Background: Increasingly, hospitals and research institutes are developing technical solutions for sharing patient data in a privacy preserving manner. Two of these technical solutions are homomorphic encryption and distributed ledger technology. Homomorphic encryption allows computations to be performed on data without this data ever being decrypted. Therefore, homomorphic encryption represents a potential solution for conducting feasibility studies on cohorts of sensitive patient data stored in distributed locations. Distributed ledger technology provides a permanent record on all transfers and processing of patient data, allowing data custodians to audit access. A significant portion of the current literature has examined how these technologies might comply with data protection and research ethics frameworks. In the Swiss context, these instruments include the Federal Act on Data Protection and the Human Research Act. There are also institutional frameworks that govern the processing of health related and genetic data at different universities and hospitals. Given Switzerland’s geographical proximity to European Union (EU) member states, the General Data Protection Regulation (GDPR) may impose additional obligations.

Methods: To conduct this assessment, we carried out a series of qualitative interviews with key stakeholders at Swiss hospitals and research institutions.
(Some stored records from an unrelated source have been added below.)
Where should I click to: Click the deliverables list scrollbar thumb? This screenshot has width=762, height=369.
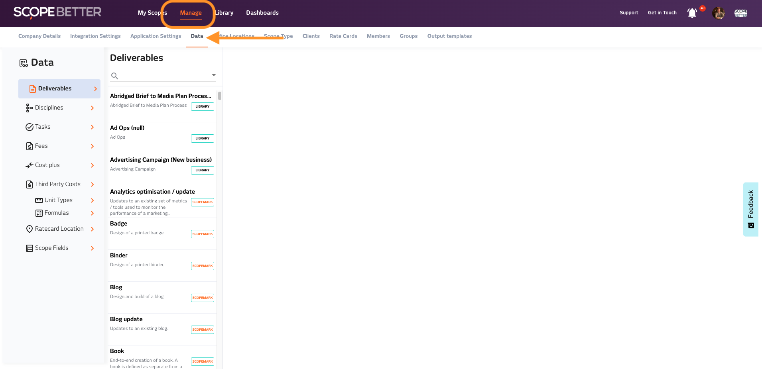point(220,96)
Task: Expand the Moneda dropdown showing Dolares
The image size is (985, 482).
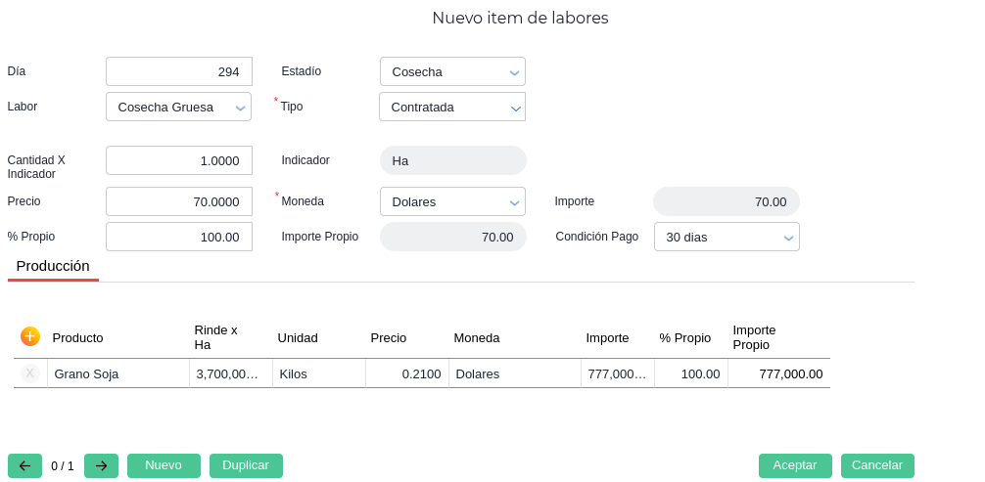Action: 452,201
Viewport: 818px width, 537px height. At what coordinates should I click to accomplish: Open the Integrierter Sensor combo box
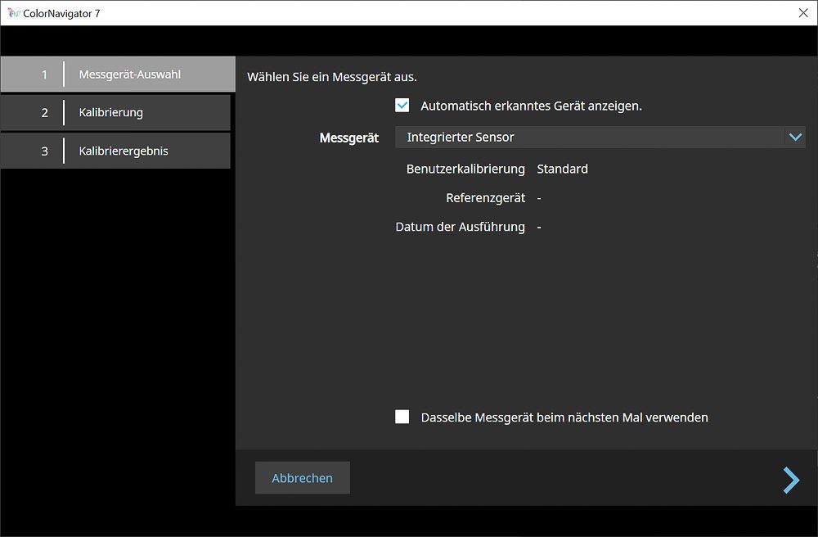(x=589, y=138)
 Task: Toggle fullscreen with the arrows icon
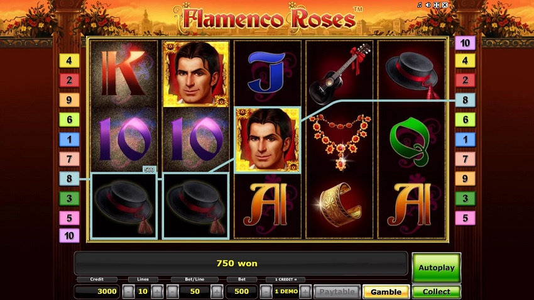pos(437,5)

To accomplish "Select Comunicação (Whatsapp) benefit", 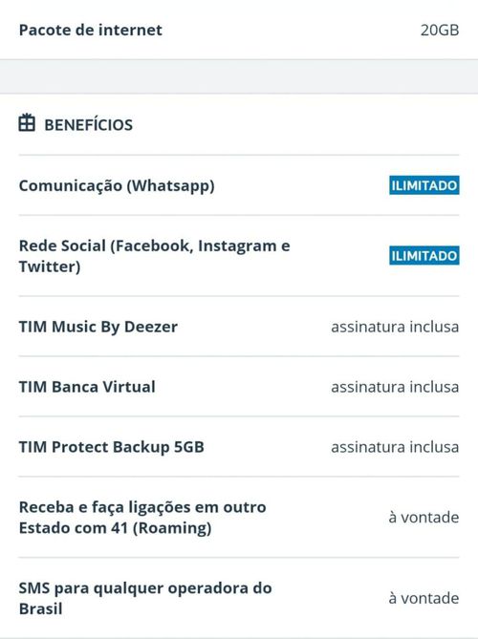I will (x=117, y=186).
These included legal and clinical data management staff, as well as clinical and research ethics experts. These interviews were carried out with two series of vignettes that focused on data discovery using homomorphic encryption and data erasure from a distributed ledger platform.

Results: For our first set of vignettes, interviewees were prepared to allow data discovery requests if patients had provided general consent or ethics committee approval, depending on the types of data made available. Our interviewees highlighted the importance of protecting against the risk of reidentification given different types of data. For our second set, there was disagreement amongst interviewees on whether they would delete patient data locally, or delete data linked to a ledger with cryptographic hashes. Our interviewees were also willing to delete data locally or on the ledger, subject to local legislation.

Conclusion: Our findings can help guide the deployment of these technologies, as well as determine ethics and legal requirements for such technologies.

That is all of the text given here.